(Stored data entries)
*-*-*
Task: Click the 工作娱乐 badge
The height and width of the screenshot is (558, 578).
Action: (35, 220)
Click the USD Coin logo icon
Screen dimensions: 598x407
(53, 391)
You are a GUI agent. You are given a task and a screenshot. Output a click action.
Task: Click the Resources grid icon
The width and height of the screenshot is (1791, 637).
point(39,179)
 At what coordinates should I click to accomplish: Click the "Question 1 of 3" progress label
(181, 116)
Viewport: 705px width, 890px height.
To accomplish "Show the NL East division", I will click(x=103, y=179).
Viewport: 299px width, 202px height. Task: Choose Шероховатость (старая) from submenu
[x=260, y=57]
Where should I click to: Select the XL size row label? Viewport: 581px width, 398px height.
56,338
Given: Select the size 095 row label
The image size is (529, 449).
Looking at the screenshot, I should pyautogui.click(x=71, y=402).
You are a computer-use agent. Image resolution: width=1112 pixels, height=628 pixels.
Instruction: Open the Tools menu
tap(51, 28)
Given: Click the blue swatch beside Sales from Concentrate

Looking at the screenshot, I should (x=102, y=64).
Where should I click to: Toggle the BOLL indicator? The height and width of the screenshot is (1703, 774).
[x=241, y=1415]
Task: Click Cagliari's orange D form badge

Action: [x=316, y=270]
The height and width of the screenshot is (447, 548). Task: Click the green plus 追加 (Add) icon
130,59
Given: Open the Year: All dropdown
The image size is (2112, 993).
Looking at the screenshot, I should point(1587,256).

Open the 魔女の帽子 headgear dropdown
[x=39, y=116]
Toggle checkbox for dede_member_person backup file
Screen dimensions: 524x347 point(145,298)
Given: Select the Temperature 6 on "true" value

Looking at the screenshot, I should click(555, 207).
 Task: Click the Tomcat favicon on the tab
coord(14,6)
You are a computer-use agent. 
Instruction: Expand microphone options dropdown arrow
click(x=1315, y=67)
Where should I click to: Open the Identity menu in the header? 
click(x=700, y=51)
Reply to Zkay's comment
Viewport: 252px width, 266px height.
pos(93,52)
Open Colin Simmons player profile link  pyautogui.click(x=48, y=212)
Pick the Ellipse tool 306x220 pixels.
*-*-*
# Work to complete
Reproduce the line containing "Instruction: Expand microphone" and every line after it. Stop at the last line of the records, and add nothing.

# Result of the task
Instruction: Expand microphone options dropdown arrow
click(x=1315, y=67)
Where should I click to: Open the Identity menu in the header? 
click(x=700, y=51)
Reply to Zkay's comment
Viewport: 252px width, 266px height.
pos(93,52)
Open Colin Simmons player profile link  pyautogui.click(x=48, y=212)
Pick the Ellipse tool 306x220 pixels.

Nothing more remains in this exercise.